■ CHALLENGE ■
Put the lines of the listing into a numbered list, starting at the line that contains "You are a GUI" and ending at the end of the listing, with blank lines left out. Leave the pictures out of your answer.

Word and element location data
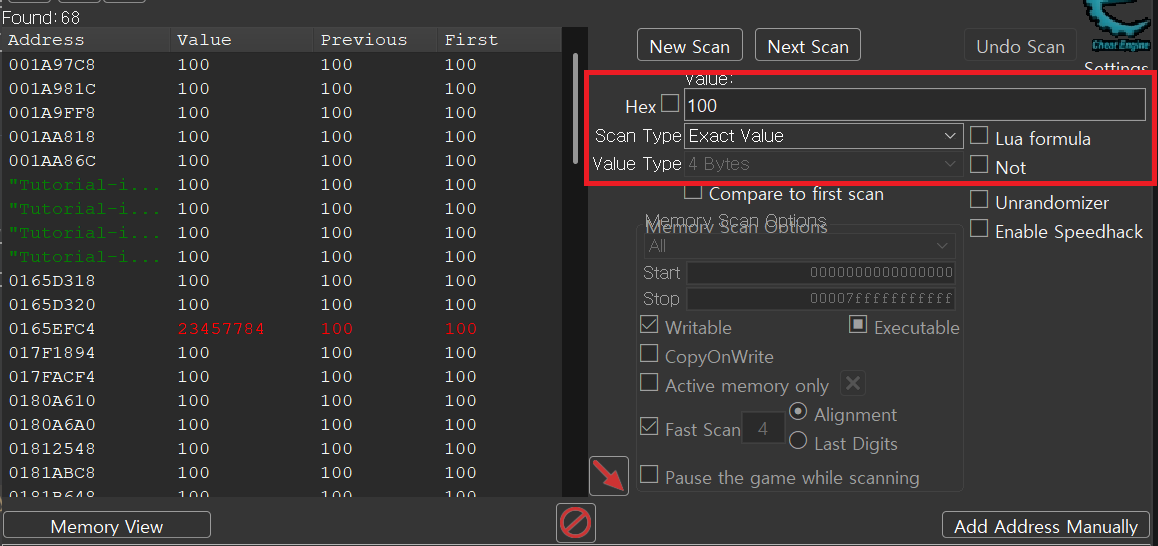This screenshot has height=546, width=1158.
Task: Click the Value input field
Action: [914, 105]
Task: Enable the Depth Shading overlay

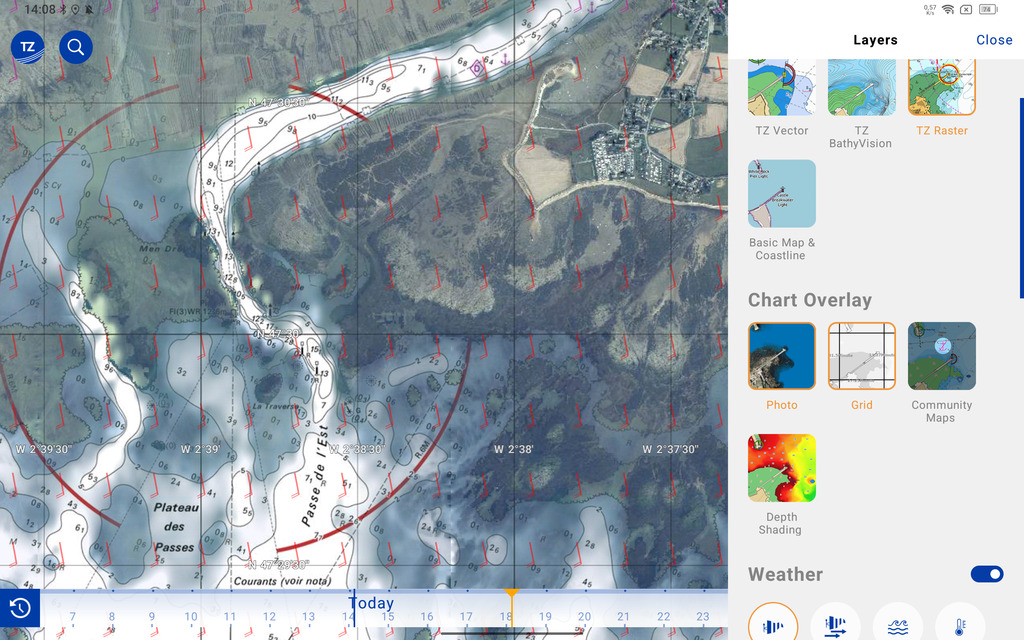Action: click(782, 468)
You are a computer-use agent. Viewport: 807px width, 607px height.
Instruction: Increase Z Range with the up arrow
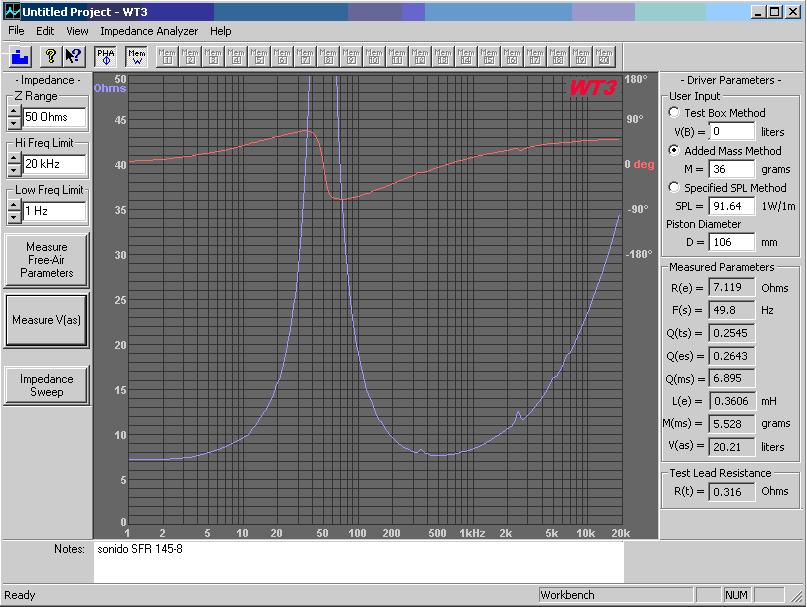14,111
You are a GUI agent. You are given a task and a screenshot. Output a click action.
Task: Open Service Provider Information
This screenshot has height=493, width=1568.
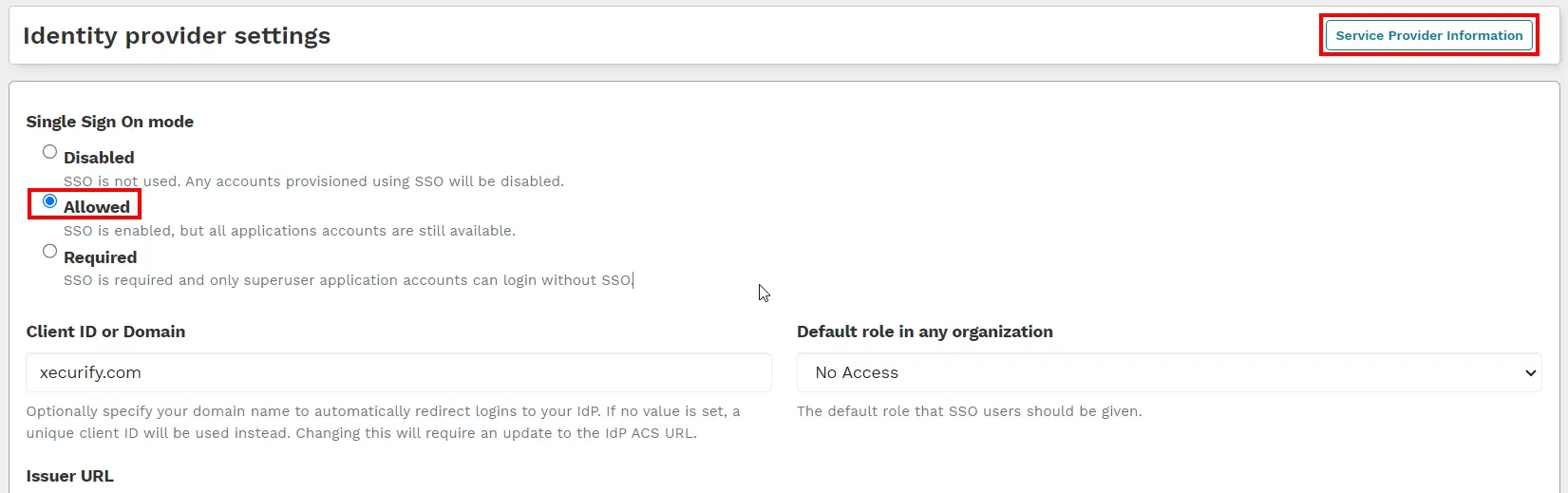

■ EXERCISE SOLUTION ■
1. You are a GUI agent. You are given a task and a screenshot. Output a click action.
2. Task: Open Service Provider Information
3. This screenshot has height=493, width=1568.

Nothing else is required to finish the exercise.